Photographing a plane tragedy in Siouxland, Correctionville

2 Dec

Over the years I have witnessed various tragedies that have occurred. They are events that are sometimes hard to watch. Some I have seen shortly after they have happened, others a little later, but all make you sad because people’s lives have changed in a few short seconds. This weekend a small plane crashed south of Correctionville, Iowa, a small farming community that sits along Highway 20 in Western Iowa and is about 30 minutes east of Sioux City. That evening I was attending an annual Christmas parade in the small town of Le Mars, Iowa, the ice cream capital of the world if you listen to some local residents. Adults and children alike were revelling in the appearance of not one, but three Santas in the parade as well as Christmas lit floats and other entries as people get into the spirit of the season. But two of the three people in the small plane that crashed into a corn field approximately 50 miles away will never again celebrate Christmas. And the pilot of the plane was taken to a local hospital about 30 minutes away from the area with roughly 75 per cent of his body burned according to local media reports.
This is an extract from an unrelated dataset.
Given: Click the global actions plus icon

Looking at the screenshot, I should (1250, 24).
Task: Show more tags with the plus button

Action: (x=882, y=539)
When I taught a photojournalism course at the local community college I always told students that covering tragic events needed extra caution. They are sensitive events involving people’s lives and emotions depending on what happens. Plus as a photographer you need to be cautious out photographing such an event because you don’t know what else may happen. In covering house fires there are times when there are natural gas lines coming into a house or possibly live electrical wires that become unattached to the house and are still “hot”. I received a phone call from a local newspaper editor telling me about the crash and I weighed the idea of when I wanted to photograph the site. Saturday evening when the plane crashed, it was foggy in parts of Woodbury County. Local media reported that an ambulance leaving the scene hit a Sheriff’s deputy’s car because of the fog. I didn’t want to add to any problems because parking would have been on the side of a two-lane highway, with only flashers and emergency lights telling other motorists there was something going on. So I decided to go out early Sunday morning. There would be less traffic and I would see more of the crash site that in the previous darkness of the evening. I arrived to find a lone deputy’s car at the scene, and made some photographs. The deputy asked me who I was and then asked me to move along because she didn’t want a lot of looky-loos stopping along side the highway possibly causing other problems. I complied, since I had photographed what I needed at the time. I asked her when the Federal Aviation Administration investigators would be out to survey the scene and she gave me an estimated time of arrival. I left, went into Correctionville where I made some other non-related photographs of a building and then returned an hour later. There was more traffic on the road by mid-morning, with a lot of them slowing down to look at what had happened, or stopping along the edge of the road. I pulled way off road onto the shoulder, made some photographs and then left again. Not needing to spend any more time than necessary and causing problems for the Sheriff’s department. Courtesy is always something one should defer to. I didn’t photograph the roadway with traffic, as it was hit and miss with people and it would have required more time and putting myself into a position to show the road and the area drivers were looking at that would be risky at best. Safety should always come first.